First‐order variance of travel time in nonstationary formations

[1] Evaluating uncertainty in solute transport under nonstationary flow conditions is a computationally demanding task. This is particularly true for cases with a two-point covariance function of log conductivity depending on the actual positions of the points rather than their distance vector. These may occur when the geological formation exhibits a trend. Nonstationarity can also be the result of uncertainty in the trend parameters of the mean log conductivity value, or it may originate from conditioning of the log conductivity field to measurements of, for example, head or conductivity.
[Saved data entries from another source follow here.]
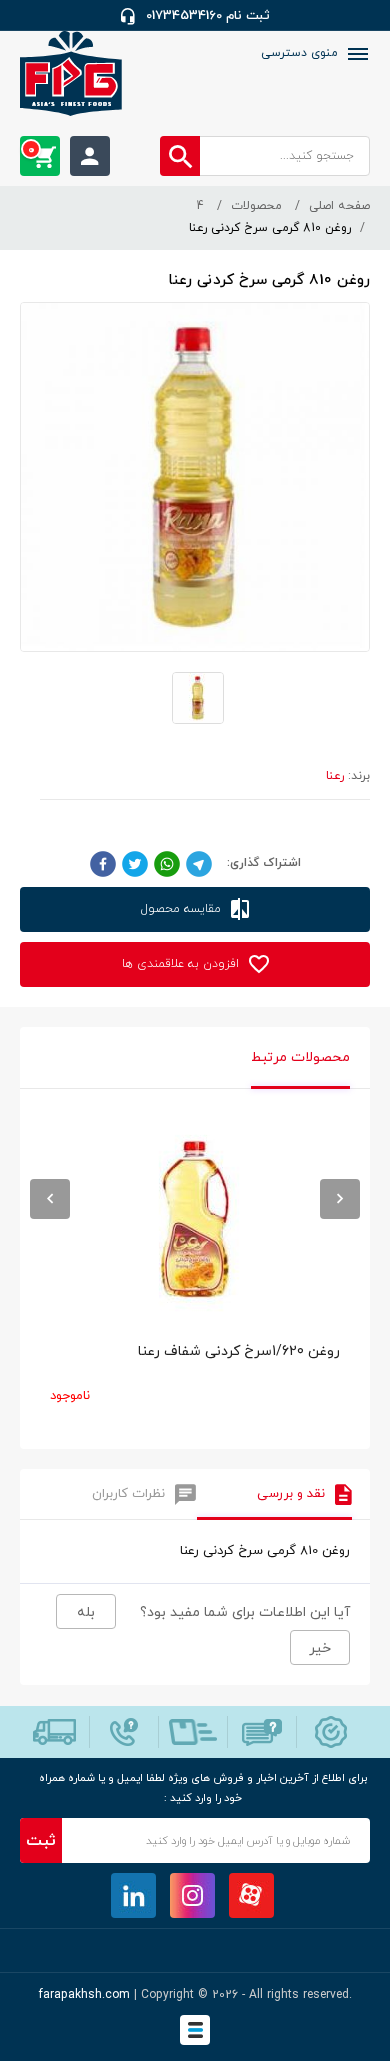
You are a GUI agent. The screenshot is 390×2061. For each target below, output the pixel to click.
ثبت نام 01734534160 (208, 16)
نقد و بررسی (291, 1494)
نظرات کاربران (128, 1494)
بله (86, 1612)
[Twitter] (135, 863)
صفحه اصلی (339, 206)
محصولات (256, 206)
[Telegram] (199, 863)
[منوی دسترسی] (356, 54)
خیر (320, 1648)
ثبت (41, 1841)
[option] (195, 1273)
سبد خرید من (31, 150)
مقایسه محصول (183, 909)
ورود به (90, 156)
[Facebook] (103, 863)
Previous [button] (50, 1199)
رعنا (335, 776)
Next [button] (340, 1199)
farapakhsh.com (84, 1995)
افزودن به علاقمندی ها (182, 964)
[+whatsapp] (167, 863)
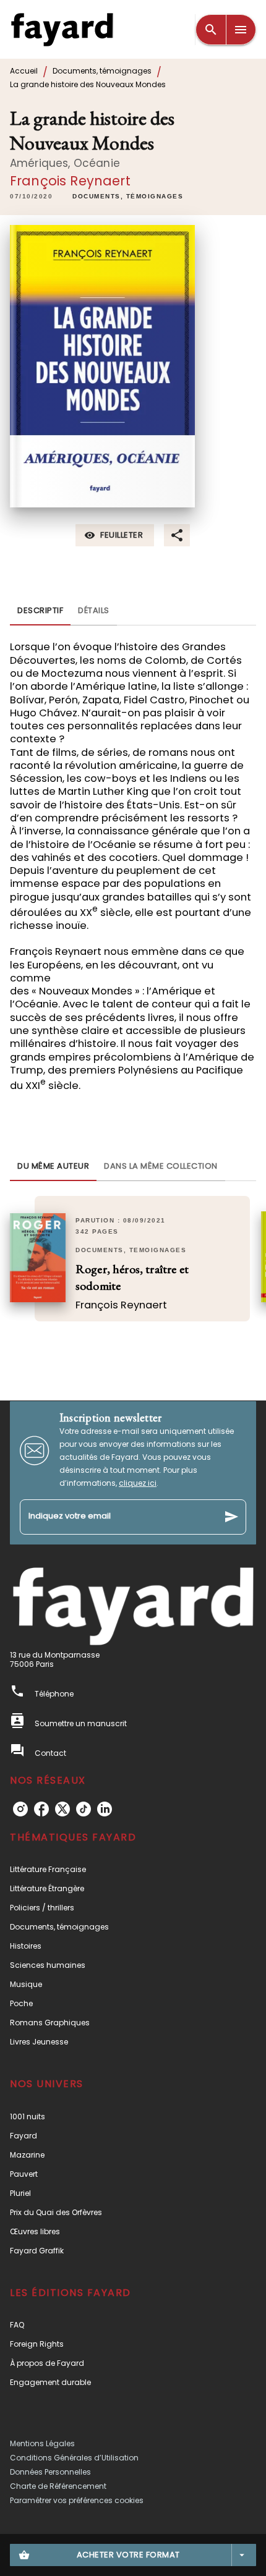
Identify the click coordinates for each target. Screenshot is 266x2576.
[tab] (40, 610)
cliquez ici (138, 1483)
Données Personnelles (50, 2472)
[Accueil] (62, 29)
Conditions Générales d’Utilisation (74, 2457)
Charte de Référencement (58, 2486)
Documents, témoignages (102, 71)
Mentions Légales (42, 2443)
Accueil (24, 71)
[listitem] (20, 1809)
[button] (127, 197)
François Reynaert (70, 181)
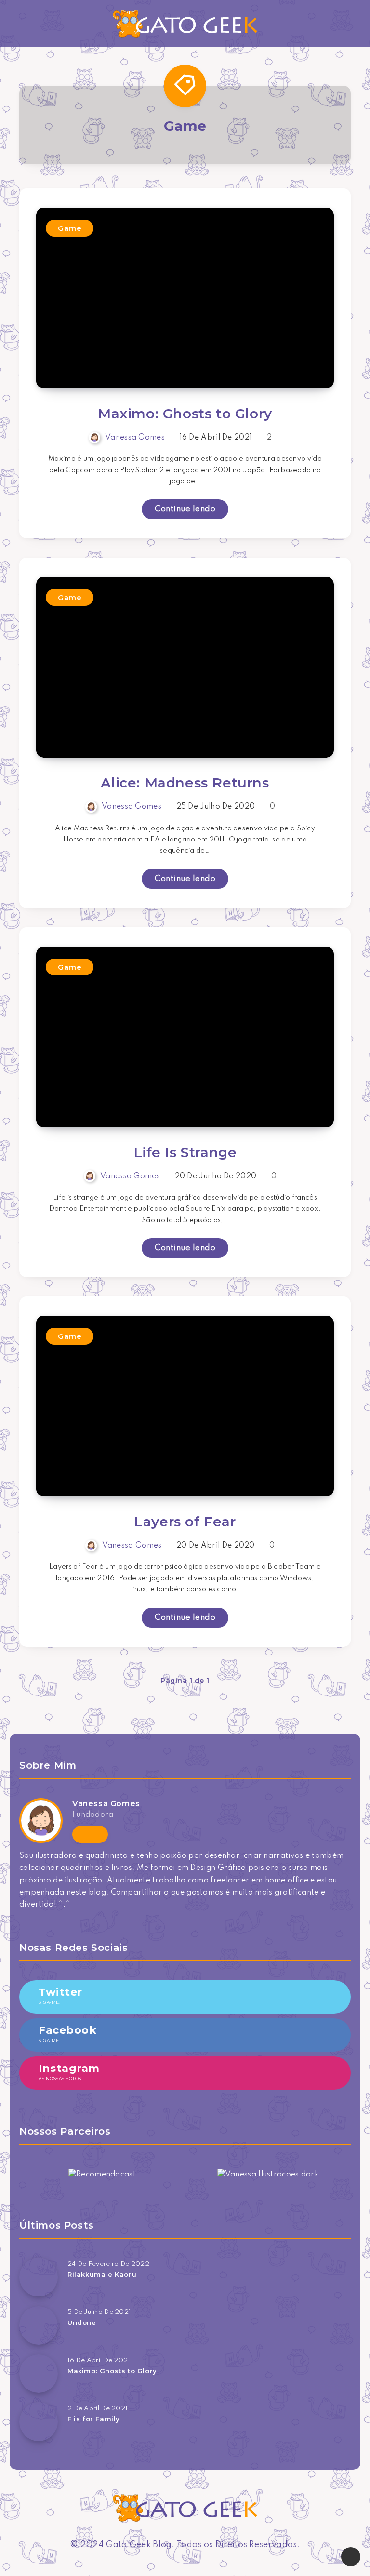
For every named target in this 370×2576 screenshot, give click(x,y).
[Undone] (38, 2325)
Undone (81, 2322)
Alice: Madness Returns (185, 782)
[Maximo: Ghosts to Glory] (38, 2373)
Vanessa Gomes (106, 1803)
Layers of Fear (185, 1521)
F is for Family (93, 2419)
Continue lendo (185, 509)
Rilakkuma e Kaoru (101, 2274)
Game (69, 228)
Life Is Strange (185, 1152)
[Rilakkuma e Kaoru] (38, 2277)
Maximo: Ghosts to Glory (185, 413)
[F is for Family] (38, 2421)
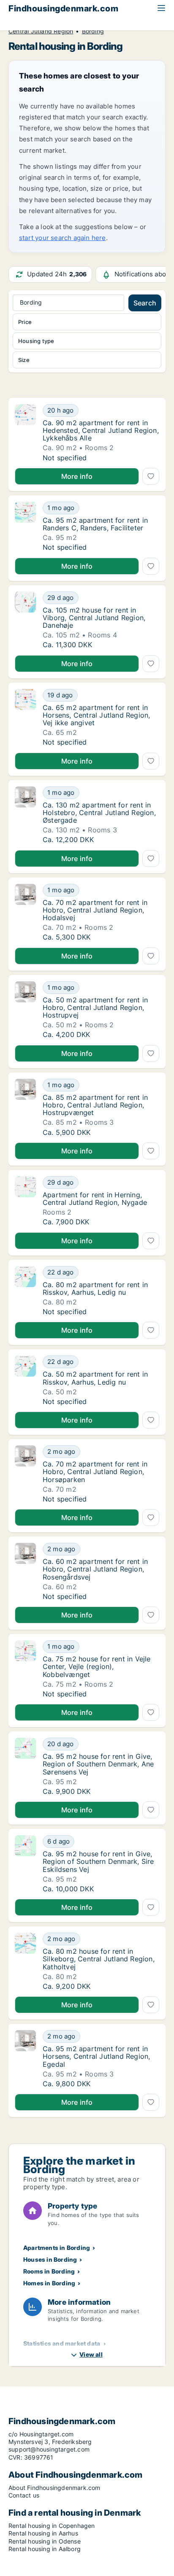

We present an efficient numerical method for evaluating the variance of travel time in such formations. We cover cases in which the nonstationary covariance functions are constructed from stationary counterparts, either by scaling functions or by summation with nonstationary functions resulting from marginalization or conditioning. We apply a matrix-based first-order second-moment (FOSM) method for uncertainty propagation, using the continuous adjoint-state method for coupled systems to evaluate the sensitivity matrix. The resulting matrix-matrix multiplications are accelerated by fast Fourier transformation (FFT) techniques after periodic embedding of the covariance matrices referring to the stationary counterparts. The combination of these methods makes it possible to compute the travel time uncertainty in domains discretized by several hundred thousand log conductivity values on standard personal computers within a reasonable time-frame. For demonstration, we apply the method to a binary medium and a medium exhibiting a continuous trend in the covariance function. In the latter application we also demonstrate the effects of marginalization and conditioning.